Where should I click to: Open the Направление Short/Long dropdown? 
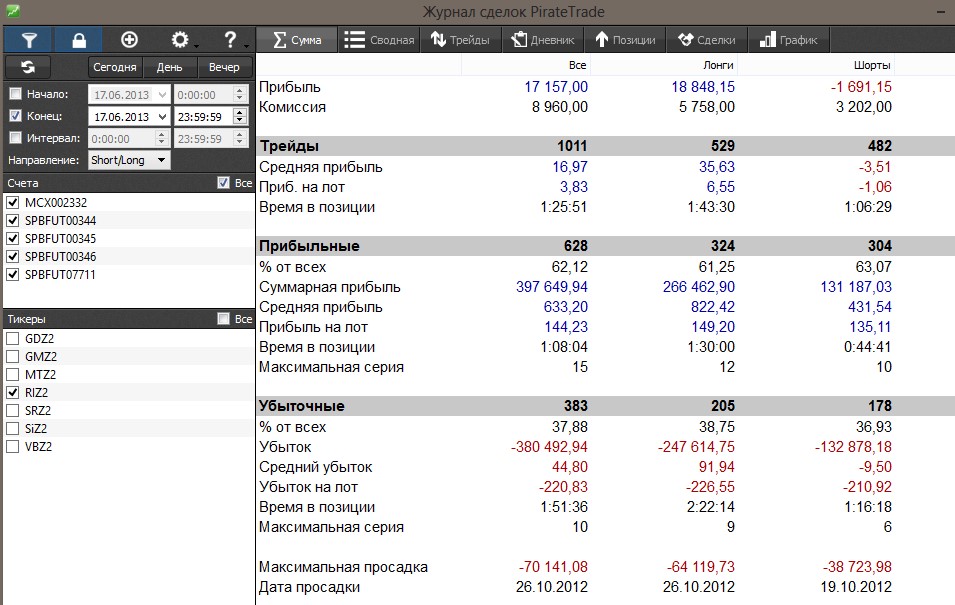(x=129, y=160)
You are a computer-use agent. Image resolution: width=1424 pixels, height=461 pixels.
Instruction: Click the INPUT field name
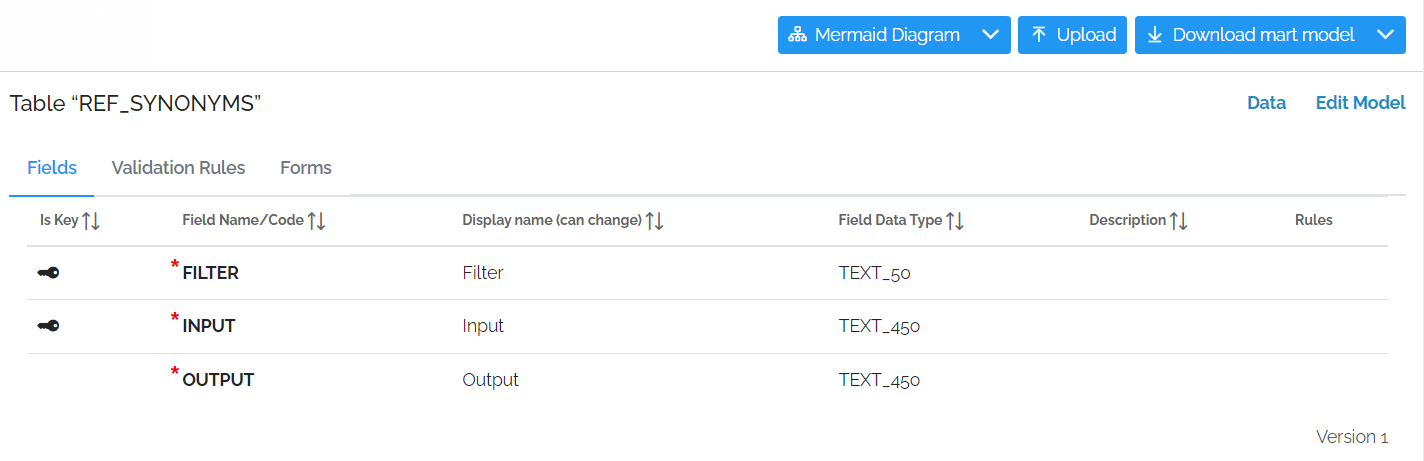209,326
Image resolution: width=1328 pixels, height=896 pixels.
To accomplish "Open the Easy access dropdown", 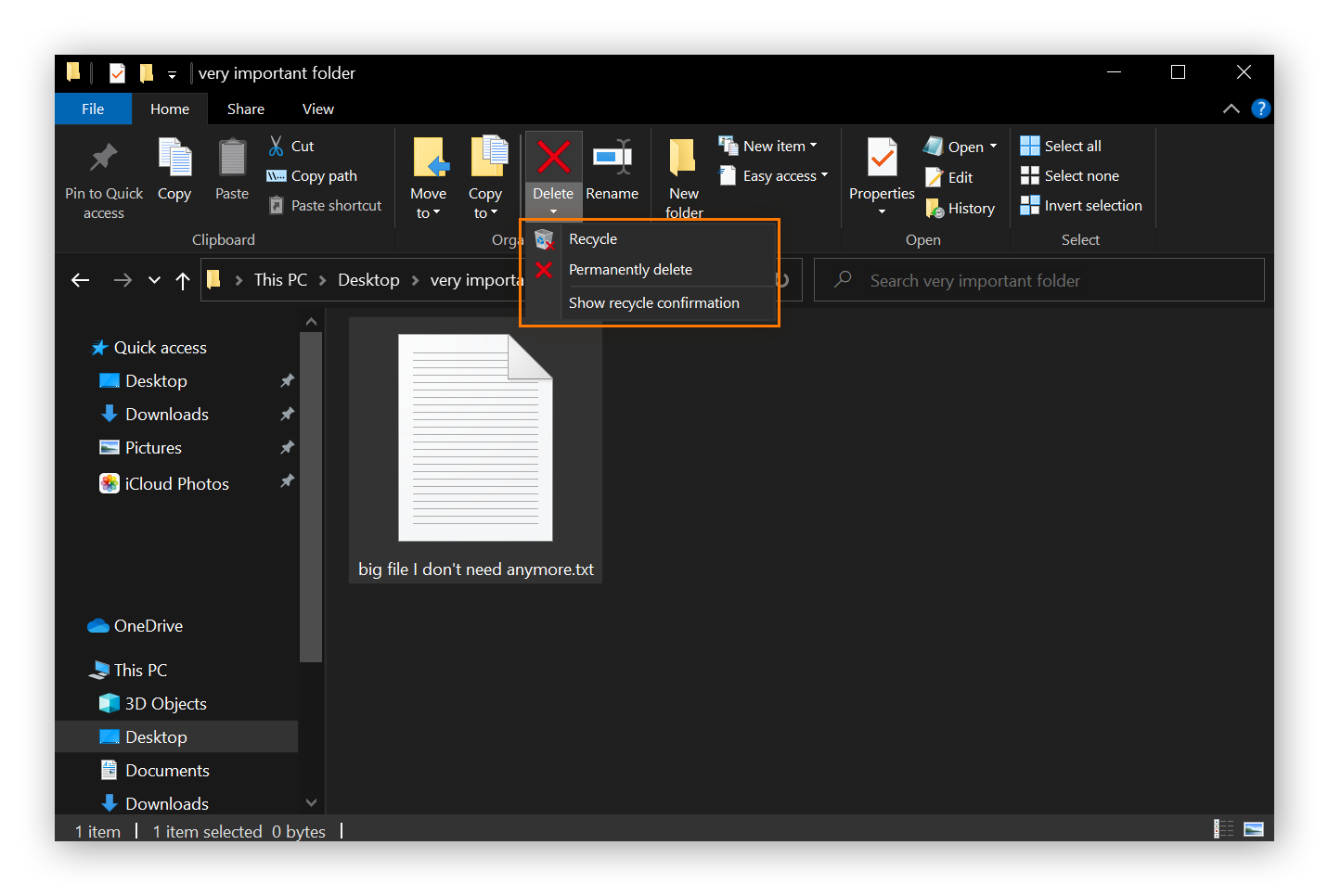I will click(x=825, y=175).
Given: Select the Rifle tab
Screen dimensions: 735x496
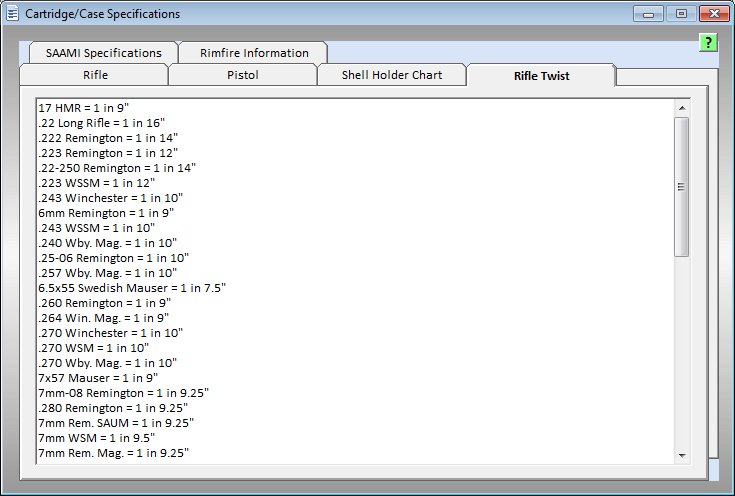Looking at the screenshot, I should click(95, 76).
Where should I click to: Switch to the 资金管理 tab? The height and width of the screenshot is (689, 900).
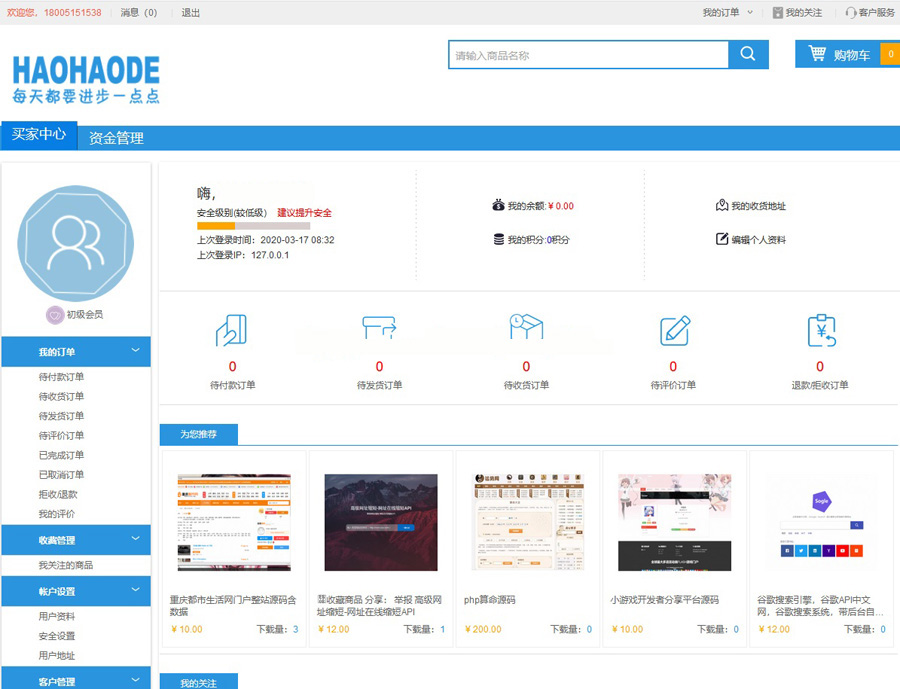click(116, 139)
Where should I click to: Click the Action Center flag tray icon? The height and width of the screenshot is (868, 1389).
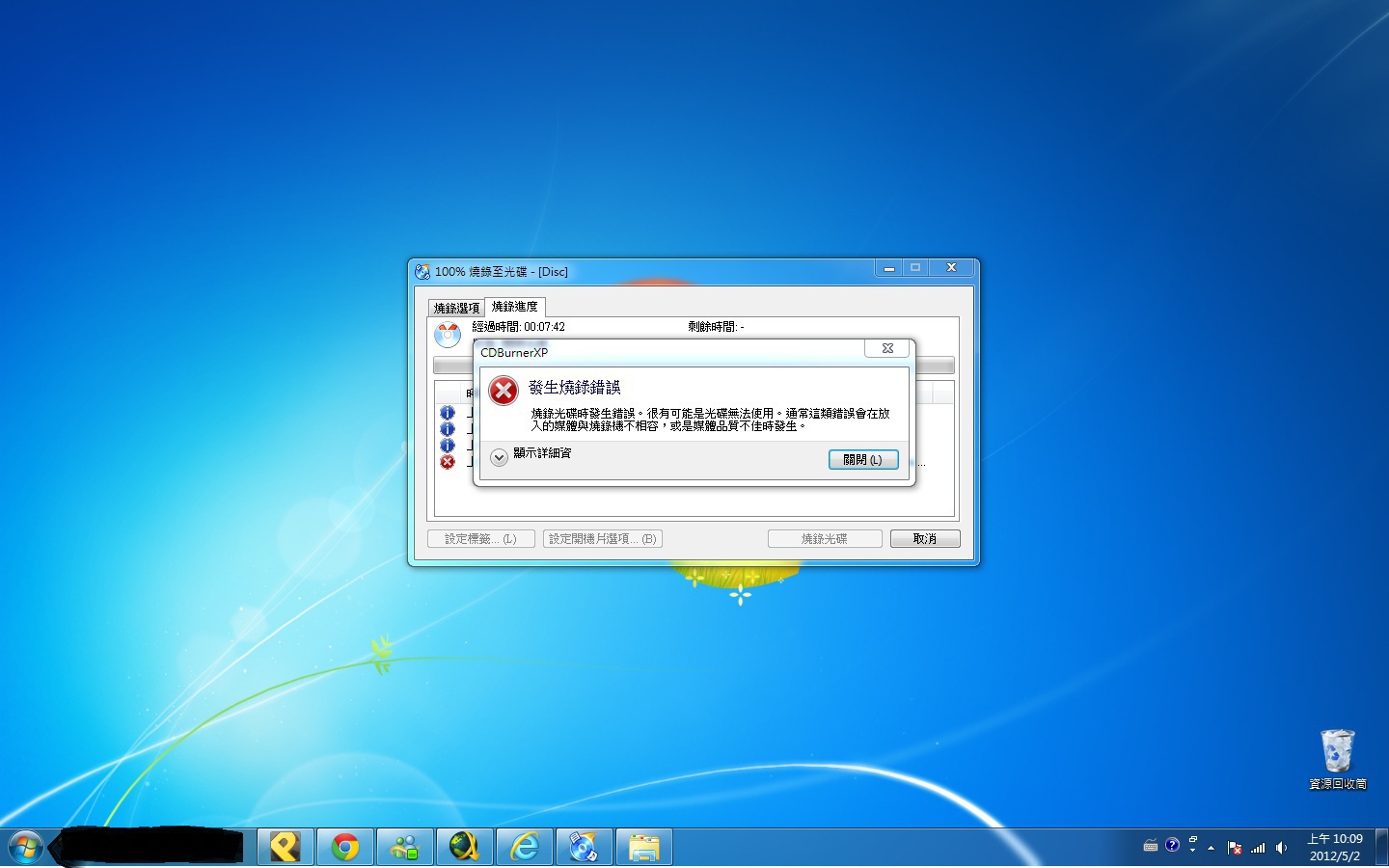[x=1234, y=848]
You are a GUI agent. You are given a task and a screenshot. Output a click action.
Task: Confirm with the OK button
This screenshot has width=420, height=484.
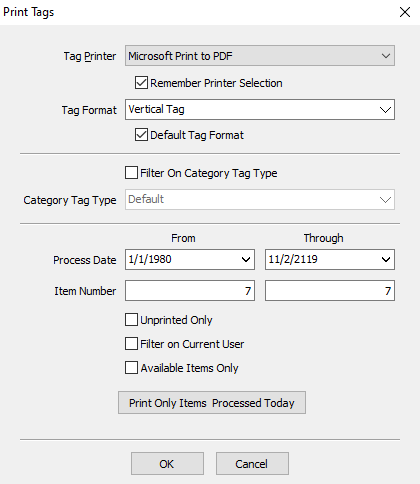(167, 464)
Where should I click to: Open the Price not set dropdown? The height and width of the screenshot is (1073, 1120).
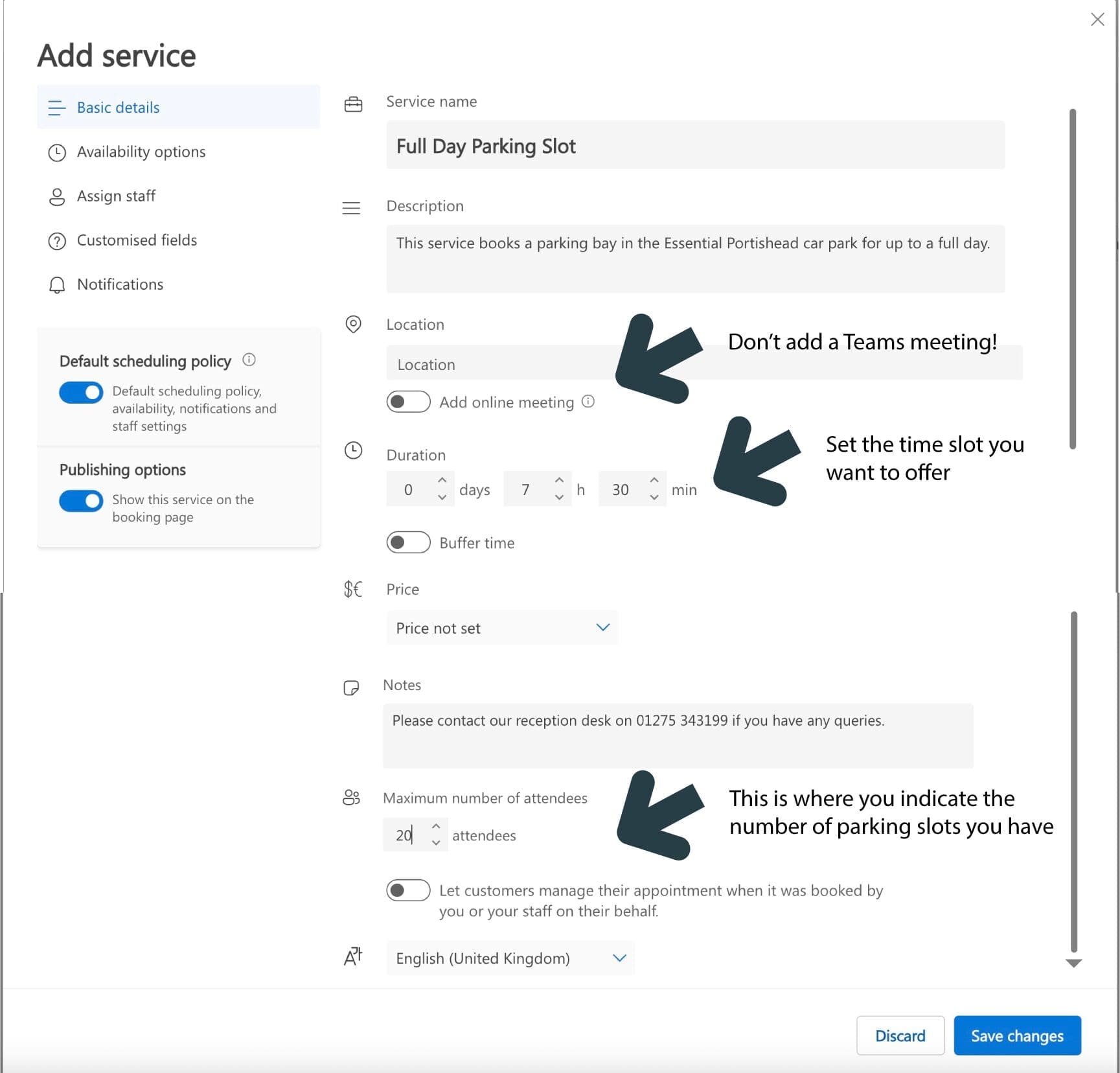pyautogui.click(x=501, y=628)
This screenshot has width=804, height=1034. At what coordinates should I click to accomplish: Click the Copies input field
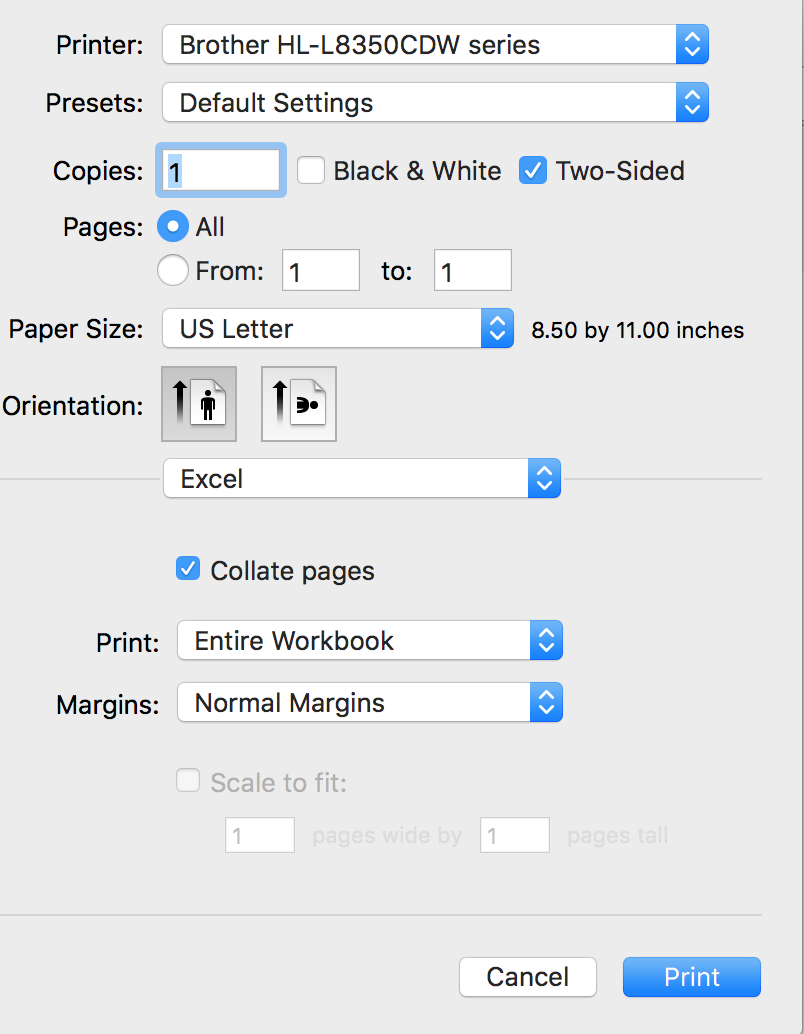pos(221,171)
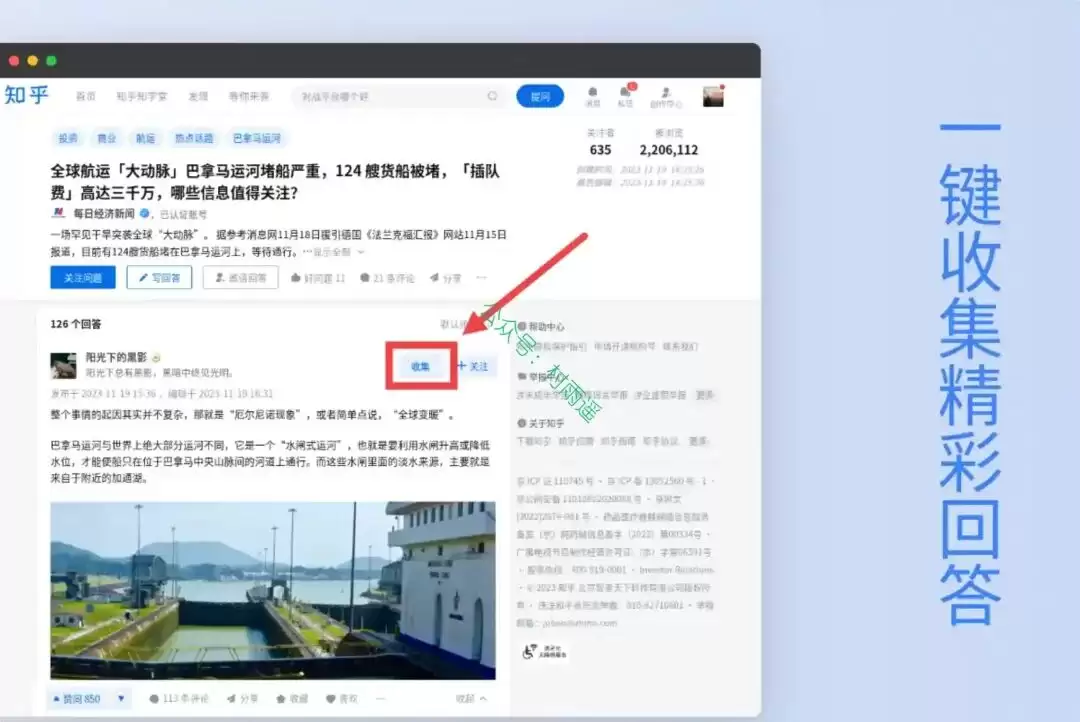Viewport: 1080px width, 722px height.
Task: Share the question via share icon
Action: tap(445, 278)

———

* What the task asks: Pull out each line of the entries that contains "resolution".

* Result of this task:
You are a computer-use agent. Image resolution: width=1424 pixels, height=461 pixels.
Image resolution: width=1328 pixels, height=896 pixels.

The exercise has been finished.